41

Case No. 4,777.

FIELDS v. TAYLOR et al.

Circuit Court, D. Massachusetts.

Oct., 1799.

ALIENS—SUITS BETWEEN.

The plaintiff named himself of London, and the defendants of Manchester, Eng., and declared on two notes made and endorsed in England. The defendant Taylor pleads to the jurisdiction that the causes of action accrued to the plaintiff at Manchester, etc., and of the jurisdiction of this court, and that since the said notes became due, he, Taylor, came to Boston to reside, and is now there with the property only brought With him. The plaintiff in his replication confesses that 42the causes of action accrued at Manchester, etc., but inasmuch as the defendant has by his own showing since that time come to reside in Boston, he prays judgment, etc. After argument, THE COURT adjudged the plea in bar a good and sufficient answer in law to the plaintiff's declaration, and that he ought not to have or maintain his action.

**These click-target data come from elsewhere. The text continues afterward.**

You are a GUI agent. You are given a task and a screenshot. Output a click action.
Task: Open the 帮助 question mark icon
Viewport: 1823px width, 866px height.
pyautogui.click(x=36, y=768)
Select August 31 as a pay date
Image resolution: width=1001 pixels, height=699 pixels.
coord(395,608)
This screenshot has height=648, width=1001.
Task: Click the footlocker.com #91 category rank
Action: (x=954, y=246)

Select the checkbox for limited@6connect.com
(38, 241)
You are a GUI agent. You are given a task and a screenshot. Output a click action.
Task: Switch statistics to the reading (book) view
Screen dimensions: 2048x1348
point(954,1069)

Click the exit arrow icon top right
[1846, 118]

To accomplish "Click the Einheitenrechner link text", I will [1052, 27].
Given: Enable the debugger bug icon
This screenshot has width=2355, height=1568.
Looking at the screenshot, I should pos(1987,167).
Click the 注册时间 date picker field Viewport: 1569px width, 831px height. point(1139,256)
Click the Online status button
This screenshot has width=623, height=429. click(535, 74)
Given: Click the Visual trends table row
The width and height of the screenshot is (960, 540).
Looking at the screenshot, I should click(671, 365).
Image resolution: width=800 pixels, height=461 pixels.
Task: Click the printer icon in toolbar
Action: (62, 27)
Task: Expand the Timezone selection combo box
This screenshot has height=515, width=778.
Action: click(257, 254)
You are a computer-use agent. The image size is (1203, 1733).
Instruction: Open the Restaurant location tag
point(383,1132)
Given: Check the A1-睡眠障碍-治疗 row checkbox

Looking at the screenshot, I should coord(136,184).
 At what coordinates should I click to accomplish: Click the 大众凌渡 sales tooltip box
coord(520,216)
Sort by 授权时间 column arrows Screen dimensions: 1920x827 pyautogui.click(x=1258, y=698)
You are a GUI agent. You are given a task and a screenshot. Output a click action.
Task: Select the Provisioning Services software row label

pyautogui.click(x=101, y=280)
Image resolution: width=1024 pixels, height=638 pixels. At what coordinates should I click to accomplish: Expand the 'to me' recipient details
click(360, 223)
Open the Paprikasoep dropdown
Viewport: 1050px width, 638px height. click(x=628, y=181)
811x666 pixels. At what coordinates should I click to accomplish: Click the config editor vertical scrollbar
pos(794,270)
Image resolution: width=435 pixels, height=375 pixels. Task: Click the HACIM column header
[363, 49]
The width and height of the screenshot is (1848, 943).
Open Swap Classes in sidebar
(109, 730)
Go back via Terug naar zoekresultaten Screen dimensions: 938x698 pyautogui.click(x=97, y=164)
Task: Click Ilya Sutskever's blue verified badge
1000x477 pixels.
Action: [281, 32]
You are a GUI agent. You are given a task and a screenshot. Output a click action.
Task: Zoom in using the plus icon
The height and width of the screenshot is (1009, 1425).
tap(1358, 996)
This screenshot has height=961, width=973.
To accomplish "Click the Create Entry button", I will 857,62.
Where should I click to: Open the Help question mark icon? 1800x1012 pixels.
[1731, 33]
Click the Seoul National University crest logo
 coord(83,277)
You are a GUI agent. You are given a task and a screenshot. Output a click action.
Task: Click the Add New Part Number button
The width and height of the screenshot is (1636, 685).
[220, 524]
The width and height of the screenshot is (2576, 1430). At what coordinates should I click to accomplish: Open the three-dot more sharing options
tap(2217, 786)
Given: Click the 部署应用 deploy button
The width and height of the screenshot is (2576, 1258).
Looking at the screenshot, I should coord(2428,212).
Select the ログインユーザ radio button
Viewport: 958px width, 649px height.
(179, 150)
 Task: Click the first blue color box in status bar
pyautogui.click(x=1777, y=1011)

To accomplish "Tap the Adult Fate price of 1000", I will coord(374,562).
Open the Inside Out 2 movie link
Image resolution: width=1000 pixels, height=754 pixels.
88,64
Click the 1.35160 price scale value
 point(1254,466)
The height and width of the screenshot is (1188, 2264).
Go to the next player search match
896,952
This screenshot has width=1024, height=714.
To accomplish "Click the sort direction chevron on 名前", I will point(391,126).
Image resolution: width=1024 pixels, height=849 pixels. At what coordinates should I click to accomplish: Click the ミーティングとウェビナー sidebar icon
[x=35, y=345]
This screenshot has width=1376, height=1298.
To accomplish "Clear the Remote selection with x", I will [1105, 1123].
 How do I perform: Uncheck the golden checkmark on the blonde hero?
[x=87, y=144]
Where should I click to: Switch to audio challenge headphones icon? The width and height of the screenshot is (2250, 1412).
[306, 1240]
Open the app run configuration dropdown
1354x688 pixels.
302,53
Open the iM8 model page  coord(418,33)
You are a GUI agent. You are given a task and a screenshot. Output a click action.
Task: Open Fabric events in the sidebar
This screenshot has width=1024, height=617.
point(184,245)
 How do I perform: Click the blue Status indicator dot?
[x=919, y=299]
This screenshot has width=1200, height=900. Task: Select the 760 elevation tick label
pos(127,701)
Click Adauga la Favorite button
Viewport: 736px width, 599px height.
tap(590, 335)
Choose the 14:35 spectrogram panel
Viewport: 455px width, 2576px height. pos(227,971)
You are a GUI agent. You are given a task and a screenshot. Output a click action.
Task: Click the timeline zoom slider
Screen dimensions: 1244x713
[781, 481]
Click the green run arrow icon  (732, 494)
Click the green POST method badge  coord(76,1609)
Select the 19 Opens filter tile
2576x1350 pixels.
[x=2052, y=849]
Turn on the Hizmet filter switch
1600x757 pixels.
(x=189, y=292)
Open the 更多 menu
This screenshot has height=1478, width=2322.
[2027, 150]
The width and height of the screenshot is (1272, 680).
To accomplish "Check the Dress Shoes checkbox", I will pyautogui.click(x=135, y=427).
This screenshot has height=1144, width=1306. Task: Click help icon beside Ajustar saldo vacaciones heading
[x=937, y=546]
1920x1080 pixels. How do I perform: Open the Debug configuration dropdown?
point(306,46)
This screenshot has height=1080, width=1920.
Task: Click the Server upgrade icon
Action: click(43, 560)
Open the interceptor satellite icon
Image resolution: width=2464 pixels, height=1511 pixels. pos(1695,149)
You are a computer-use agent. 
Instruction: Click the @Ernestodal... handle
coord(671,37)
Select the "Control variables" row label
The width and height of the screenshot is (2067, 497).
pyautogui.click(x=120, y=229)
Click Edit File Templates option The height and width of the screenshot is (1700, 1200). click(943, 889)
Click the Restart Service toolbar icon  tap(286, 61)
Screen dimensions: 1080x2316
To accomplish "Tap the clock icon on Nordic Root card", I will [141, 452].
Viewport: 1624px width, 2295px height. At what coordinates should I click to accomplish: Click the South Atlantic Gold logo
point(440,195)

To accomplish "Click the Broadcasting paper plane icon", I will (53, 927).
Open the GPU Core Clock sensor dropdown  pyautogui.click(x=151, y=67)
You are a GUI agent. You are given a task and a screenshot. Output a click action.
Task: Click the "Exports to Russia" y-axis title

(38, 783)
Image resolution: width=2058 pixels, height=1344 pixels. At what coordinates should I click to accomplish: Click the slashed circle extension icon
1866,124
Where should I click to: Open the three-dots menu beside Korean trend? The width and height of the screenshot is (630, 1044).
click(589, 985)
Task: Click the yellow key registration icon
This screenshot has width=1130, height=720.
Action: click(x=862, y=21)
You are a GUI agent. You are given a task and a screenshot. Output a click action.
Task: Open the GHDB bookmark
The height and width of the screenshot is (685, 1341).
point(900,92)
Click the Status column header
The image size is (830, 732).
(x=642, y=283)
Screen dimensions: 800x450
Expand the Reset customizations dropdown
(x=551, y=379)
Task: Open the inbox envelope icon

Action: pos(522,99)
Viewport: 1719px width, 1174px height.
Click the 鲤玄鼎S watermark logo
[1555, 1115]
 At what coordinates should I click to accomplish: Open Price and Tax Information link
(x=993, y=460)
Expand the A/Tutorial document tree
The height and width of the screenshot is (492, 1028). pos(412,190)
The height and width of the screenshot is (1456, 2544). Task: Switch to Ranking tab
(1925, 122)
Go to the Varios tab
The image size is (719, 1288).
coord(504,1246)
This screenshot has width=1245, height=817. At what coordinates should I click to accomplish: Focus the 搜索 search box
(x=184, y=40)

[See Walton v. McNeil, Case No. 17,134.]

[NOTE. Nowhere reported; opinion not now accessible. Statement of the point determined was taken from a note to Rea v. Hayden, 3 Mass. 25. The reporter added that this decision was not founded on the principles of the common law, but rather upon the limited jurisdiction of the federal courts under the constitution and laws of the United States.]